The Old Testament tells us of only two people cleansed of leprosy. Miriam, the sister of Moses, was stricken with leprosy when she enlisted Aaron to rebel with her against the supremacy of Moses (Numbers 12). Moses prayed for her recovery, that she “not be as one dead” (Num 12:12), and she was subject only to a seven day quarantine to repent in shame, and not a permanent exile. The other person cleansed was Naaman the Syrian, commander of the Syrian army, who is cleansed by the prophet Elisha (2Kgs 5.1-14). Naaman is mentioned by Jesus in Lk 4.27 as an example of how God’s gifts have always been available to gentiles.

Based on the way they read the Israelite King Joram’s reaction to the request from the Syrian King Ben-hadad to cure Naaman’s leprosy ("Am I a god with power over life and death, that this man should send someone to me to be cured of leprosy?” 2Kgs 5.7), the rabbis considered the cleansing of leprosy to be as difficult as raising the dead. This explains, at least in part, the expectation that the cleansing of lepers would be a symbolic manifestation of the messianic age.
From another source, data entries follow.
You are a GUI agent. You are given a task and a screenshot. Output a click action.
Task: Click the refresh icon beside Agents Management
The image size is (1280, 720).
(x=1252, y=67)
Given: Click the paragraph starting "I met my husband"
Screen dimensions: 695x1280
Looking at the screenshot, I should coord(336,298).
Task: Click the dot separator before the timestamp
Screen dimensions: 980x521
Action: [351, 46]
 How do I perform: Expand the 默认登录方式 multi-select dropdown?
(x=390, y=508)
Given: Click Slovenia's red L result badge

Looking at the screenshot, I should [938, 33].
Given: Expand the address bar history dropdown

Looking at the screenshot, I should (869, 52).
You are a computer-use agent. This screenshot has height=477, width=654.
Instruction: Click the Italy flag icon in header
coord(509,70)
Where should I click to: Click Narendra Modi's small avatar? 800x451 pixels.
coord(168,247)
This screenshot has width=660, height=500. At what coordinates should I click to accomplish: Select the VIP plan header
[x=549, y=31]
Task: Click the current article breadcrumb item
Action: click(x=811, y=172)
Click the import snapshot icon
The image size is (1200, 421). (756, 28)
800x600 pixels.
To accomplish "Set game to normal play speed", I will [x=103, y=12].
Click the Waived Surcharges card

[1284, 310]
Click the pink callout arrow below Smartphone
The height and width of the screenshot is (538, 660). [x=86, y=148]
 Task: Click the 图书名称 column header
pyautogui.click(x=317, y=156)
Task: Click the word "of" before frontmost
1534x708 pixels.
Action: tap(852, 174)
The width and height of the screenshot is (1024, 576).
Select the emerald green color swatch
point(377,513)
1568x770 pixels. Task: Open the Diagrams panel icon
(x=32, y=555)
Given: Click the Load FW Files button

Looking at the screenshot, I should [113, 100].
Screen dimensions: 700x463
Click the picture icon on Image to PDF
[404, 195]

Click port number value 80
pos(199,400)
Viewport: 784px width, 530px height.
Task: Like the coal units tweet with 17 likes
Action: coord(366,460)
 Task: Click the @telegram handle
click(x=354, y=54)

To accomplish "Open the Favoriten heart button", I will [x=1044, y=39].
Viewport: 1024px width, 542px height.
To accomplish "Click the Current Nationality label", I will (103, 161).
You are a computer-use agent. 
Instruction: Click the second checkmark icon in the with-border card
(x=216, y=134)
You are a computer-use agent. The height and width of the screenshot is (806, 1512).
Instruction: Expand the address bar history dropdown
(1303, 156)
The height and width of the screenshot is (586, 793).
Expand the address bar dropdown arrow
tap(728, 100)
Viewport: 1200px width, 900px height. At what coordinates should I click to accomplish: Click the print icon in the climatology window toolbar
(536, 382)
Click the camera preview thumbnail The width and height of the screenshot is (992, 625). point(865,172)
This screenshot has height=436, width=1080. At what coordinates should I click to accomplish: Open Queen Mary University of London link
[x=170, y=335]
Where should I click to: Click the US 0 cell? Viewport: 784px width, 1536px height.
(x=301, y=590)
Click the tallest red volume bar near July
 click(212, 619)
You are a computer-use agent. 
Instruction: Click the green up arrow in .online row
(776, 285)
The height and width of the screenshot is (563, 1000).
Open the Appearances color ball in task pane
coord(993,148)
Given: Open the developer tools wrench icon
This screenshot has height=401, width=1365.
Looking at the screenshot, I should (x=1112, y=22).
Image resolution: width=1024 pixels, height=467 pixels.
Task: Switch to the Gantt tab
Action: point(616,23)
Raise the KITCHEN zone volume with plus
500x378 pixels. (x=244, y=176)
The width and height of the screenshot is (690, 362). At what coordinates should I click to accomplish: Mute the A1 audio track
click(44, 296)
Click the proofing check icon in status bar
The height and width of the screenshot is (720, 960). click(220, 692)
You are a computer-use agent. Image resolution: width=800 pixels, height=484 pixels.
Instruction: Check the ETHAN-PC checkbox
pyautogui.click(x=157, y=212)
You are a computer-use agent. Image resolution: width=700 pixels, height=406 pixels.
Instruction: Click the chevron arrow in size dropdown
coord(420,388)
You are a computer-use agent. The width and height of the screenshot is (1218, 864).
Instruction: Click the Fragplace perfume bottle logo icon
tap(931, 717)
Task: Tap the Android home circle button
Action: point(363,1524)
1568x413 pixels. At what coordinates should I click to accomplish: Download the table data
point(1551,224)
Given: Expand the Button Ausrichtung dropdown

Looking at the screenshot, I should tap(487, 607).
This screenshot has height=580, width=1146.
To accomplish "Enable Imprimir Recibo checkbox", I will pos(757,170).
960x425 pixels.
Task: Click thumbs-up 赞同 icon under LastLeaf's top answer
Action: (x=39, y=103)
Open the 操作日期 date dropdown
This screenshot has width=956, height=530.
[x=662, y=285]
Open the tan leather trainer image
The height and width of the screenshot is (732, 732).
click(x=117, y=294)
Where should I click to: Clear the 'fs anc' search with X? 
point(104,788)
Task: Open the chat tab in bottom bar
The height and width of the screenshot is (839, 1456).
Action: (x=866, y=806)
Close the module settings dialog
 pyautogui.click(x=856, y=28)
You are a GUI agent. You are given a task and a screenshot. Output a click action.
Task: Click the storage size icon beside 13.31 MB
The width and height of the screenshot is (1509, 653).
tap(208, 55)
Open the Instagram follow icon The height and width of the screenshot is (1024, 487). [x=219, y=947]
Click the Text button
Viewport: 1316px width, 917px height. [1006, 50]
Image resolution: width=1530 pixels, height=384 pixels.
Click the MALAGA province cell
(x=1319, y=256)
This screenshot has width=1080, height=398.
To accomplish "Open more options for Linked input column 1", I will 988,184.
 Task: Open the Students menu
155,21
So, when John the Baptist sent his disciples to Jesus to ask him if he was the “one to come,” Jesus answered him:

"Go and tell John what you have seen and heard: the blind receive their sight, the lame walk, lepers are cleansed, and the deaf hear, the dead are raised up, the poor have good news preached to them.” (Lk 7.22)

As important a symbolic place the cleansing of leprosy might occupy in the Gospel (and it is surely no coincidence that Christ sends his disciples out to cleanse lepers in Mat 10:8), only a couple occasions of cleansing are actually related in the New Testament: the leper in today’s readings (the story being retold with somewhat less detail in Luke and in Matthew), and the ten lepers outside the gates in Luke 17.12-19 (only one of which returns to thank Jesus). Interestingly, they each present some kind of challenge to the Messianic mission.

In the cleansing of the ten, it is only a Samaritan (whom Jesus refers to as a foreigner) who returns to give thanks to God, which prefigures the rejection of Jesus as the Christ by the Jews, and the extension of the Messianic promise to foreigners (“Stand up and go; your faith has saved you.” Lk 17:17).

On the other hand, the leper in today’s reading was not particularly well behaved. He was not keeping himself apart as the law instructed, but, audaciously, came up to Jesus. After Jesus “sternly” told him not to tell anyone about his healing, but to go show himself to the priest, the man began telling everyone (and there is no evidence in the story of his going to the priest). This caused Jesus to have to avoid going into the towns – despite Jesus having said two just verses before this story: "Let us go on to the next towns, that I may preach there also; for that is why I came out." Mark 1:38 (RSV). So, while the leper who would not remain apart publicized his healing, Jesus “remained outside in deserted places” (Mk 1:45).

It’s well worth considering how we use our gifts from the Lord, and it’s sobering to consider that we may choose to use them in such as way as to be an obstacle to the work of Christ, even as we focus on our own giftedness. It’s great to be brought back from exile and embraced, but Christ’s work doesn’t end with me.